In the second chapter I explore the dynamics of the substitution process within a population rather than between species. One of the central questions when accounting for epistatic interactions among sites is how two changes, which when taken together are neutral, can spread in a population when a single change in isolation is deleterious. This process of compensatory evolution has been explored by population genetics theory in the case when natural selection acting against the intermediate state is very strong. Here I explore the case in which natural selection against the intermediate states is moderate to weak using forward time population genetic simulations of the simplest possible case of two dependent sites. I show that when selection is weak the two substitutions can be made one at a time, that as selection increases the substitutions are made more frequently in tandem, and how these patterns are functions of population size, mutation rate, and recombination.

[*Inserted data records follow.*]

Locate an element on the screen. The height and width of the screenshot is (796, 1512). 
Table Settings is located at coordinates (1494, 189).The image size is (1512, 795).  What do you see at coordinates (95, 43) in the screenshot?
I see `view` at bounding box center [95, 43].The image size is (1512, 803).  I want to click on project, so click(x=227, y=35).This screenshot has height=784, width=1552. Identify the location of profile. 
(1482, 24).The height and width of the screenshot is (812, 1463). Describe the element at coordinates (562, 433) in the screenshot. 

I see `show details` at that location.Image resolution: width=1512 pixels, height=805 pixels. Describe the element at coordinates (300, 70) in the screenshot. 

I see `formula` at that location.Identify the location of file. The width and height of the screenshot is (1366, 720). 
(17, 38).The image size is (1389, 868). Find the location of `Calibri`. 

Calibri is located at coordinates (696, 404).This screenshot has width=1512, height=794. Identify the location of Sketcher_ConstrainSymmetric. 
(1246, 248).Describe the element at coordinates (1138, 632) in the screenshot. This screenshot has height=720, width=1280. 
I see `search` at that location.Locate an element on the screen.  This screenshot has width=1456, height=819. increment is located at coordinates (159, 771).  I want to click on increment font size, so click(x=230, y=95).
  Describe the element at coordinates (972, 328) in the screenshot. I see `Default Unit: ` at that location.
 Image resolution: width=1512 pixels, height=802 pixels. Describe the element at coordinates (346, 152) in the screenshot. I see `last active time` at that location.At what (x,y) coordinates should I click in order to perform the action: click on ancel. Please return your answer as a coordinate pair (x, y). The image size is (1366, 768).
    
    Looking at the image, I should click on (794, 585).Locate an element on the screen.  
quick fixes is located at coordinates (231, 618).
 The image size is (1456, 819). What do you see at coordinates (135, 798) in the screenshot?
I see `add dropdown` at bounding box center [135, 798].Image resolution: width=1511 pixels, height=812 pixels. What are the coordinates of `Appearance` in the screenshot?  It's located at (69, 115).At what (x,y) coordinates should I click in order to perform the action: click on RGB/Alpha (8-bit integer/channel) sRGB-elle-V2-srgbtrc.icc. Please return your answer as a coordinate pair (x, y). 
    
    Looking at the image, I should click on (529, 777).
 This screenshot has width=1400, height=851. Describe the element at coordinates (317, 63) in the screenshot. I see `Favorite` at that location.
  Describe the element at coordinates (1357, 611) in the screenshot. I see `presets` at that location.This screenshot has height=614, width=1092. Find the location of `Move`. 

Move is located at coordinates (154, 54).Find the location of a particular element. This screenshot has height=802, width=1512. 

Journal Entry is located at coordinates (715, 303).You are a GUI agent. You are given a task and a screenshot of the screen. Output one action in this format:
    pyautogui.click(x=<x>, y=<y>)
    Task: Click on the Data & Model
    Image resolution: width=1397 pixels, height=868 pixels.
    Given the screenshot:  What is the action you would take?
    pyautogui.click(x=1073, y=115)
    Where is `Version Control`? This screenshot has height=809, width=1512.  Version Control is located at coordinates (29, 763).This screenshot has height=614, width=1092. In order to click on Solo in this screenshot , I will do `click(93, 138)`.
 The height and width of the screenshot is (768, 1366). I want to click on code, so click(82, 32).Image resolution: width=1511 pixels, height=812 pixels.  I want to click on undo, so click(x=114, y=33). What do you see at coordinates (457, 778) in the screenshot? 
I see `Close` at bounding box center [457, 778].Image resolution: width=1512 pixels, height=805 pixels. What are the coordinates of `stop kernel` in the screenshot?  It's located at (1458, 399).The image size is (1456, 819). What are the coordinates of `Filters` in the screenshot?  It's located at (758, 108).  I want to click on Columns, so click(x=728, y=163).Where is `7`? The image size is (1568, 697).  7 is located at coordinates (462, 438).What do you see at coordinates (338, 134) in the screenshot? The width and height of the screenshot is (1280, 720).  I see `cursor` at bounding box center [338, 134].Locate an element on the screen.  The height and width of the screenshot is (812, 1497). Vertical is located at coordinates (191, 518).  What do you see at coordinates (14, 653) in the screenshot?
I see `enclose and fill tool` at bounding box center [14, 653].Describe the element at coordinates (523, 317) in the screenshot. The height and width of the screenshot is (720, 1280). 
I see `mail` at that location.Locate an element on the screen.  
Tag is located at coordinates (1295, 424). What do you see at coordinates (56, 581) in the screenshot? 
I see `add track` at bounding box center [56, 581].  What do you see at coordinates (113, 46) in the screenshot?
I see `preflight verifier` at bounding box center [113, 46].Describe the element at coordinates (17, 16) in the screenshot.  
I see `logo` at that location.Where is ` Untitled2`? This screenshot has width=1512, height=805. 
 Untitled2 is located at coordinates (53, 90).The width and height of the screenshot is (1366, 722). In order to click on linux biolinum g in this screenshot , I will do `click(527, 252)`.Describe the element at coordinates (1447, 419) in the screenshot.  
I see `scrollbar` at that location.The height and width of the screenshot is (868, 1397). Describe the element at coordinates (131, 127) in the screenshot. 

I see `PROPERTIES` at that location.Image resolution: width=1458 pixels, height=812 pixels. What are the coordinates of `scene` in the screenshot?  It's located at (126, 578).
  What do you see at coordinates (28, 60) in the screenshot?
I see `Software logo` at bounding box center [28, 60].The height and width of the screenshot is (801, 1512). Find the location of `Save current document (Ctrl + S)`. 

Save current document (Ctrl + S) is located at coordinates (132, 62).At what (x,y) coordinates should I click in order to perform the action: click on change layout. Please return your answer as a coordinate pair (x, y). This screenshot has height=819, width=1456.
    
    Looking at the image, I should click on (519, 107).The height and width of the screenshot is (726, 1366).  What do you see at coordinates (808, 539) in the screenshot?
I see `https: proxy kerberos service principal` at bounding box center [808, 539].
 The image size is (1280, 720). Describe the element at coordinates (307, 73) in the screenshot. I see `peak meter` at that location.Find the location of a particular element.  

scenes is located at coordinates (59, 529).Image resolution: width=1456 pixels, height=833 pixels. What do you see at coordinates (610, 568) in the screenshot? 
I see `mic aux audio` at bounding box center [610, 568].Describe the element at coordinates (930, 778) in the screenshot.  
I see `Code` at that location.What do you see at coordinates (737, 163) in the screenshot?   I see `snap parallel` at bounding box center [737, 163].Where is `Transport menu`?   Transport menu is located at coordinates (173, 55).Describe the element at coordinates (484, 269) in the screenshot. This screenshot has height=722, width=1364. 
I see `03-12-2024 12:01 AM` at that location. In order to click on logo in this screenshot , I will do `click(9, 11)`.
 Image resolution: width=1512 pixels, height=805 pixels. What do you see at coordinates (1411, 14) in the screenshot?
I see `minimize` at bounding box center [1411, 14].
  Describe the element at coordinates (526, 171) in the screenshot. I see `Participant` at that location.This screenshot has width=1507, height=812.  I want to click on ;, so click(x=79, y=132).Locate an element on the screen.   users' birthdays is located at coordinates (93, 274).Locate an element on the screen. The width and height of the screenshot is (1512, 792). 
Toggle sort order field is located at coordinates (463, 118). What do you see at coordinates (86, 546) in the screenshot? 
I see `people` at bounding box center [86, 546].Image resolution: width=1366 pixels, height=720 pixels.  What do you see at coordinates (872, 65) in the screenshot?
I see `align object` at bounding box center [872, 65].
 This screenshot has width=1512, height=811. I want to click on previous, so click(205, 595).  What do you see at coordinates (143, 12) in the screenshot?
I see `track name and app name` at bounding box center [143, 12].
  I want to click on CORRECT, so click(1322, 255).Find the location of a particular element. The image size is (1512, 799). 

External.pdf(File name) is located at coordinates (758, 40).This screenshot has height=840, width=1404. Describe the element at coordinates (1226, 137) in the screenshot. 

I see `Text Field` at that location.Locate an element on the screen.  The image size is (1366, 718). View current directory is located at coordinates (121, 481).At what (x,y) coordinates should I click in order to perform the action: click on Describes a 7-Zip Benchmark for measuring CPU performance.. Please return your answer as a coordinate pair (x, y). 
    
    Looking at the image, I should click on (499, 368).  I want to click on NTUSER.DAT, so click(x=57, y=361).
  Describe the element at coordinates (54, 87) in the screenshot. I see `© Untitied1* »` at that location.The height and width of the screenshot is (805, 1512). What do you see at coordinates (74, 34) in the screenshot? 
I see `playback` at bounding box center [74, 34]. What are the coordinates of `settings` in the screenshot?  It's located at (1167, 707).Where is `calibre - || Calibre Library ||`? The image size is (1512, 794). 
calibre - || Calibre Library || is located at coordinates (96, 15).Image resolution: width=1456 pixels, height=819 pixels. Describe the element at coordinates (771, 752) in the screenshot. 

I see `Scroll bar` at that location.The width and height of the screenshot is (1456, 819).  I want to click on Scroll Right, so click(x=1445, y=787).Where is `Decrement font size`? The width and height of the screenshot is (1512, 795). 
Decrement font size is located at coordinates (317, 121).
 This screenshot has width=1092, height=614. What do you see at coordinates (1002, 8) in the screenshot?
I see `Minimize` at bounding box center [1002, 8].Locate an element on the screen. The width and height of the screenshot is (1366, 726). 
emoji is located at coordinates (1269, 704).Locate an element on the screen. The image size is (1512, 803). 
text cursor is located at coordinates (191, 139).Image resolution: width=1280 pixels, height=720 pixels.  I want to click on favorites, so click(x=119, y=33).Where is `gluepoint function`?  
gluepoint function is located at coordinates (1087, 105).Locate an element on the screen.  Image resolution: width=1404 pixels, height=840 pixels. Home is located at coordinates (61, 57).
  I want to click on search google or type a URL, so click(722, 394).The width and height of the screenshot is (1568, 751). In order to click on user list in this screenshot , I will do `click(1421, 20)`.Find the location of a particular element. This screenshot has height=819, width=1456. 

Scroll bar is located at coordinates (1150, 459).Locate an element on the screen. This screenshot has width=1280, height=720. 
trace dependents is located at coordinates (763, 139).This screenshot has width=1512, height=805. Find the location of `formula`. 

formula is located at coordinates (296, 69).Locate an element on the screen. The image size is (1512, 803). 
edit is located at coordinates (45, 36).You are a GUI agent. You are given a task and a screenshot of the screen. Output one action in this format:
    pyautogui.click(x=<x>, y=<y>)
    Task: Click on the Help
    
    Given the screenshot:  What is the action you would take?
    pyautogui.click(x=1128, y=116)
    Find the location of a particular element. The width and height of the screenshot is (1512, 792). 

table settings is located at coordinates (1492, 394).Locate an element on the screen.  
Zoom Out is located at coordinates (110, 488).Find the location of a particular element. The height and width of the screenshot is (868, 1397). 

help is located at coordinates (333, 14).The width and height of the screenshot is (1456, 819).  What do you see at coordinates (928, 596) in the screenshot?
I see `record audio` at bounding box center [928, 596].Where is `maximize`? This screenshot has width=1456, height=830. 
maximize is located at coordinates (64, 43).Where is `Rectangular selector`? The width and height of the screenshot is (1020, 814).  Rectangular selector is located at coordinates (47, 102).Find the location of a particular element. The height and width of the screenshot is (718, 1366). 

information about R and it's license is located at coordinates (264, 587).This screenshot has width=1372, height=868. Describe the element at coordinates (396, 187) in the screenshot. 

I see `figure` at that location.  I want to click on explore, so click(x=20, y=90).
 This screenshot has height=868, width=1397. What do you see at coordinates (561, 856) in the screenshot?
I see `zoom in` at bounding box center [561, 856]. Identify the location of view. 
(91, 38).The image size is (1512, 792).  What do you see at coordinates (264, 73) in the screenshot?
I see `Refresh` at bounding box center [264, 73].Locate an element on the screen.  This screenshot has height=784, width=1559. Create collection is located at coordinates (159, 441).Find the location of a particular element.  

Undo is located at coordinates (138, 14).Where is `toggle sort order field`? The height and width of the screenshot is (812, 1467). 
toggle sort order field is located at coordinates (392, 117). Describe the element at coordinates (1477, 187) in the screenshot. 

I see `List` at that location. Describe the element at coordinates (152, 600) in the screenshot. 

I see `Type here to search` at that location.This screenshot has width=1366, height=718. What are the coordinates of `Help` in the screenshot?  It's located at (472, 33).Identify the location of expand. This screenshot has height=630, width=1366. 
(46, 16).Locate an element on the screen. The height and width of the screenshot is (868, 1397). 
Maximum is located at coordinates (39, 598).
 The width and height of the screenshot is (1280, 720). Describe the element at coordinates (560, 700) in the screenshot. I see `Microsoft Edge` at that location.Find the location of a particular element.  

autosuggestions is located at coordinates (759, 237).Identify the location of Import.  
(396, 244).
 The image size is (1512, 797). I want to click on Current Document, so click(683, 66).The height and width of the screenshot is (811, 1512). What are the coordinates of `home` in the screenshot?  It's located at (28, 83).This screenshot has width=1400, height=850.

In the third chapter I utilize the insights about the dynamics of compensatory evolution within a population from the second chapter to reexamine the evolution of dependent sites between species. I develop a new substitution model for the analysis of RNA that accounts for the probability of the different pathways to compensatory substitution. This model is interpretive, in that parameters have direct meaning with respect to the strength of natural selection acting against deleterious intermediate states. I implement this model in a Bayesian framework for parameter estimation, and demonstrate its utility for making inferences about historical selective pressures on RNA sequences using a 5S ribosomal RNA dataset. This represents the first probabilistic evolutionary model that both accounts for dependent evolution among sites and connects population genetic dynamics with substitution patterns between species.
Taken together, these studies reveal a great deal about the nature of the evolutionary process when sites are not independent. They explore these processes both within a population and between species, and then use insights from one to better inform the other, attempting to connect these two historically separate approaches to the study of evolution. The advances here are not limited to RNA and proteins, but are generally applicable to any instance in which epistatic interactions can be found, from speciation genetics to the evolution of functional morphology.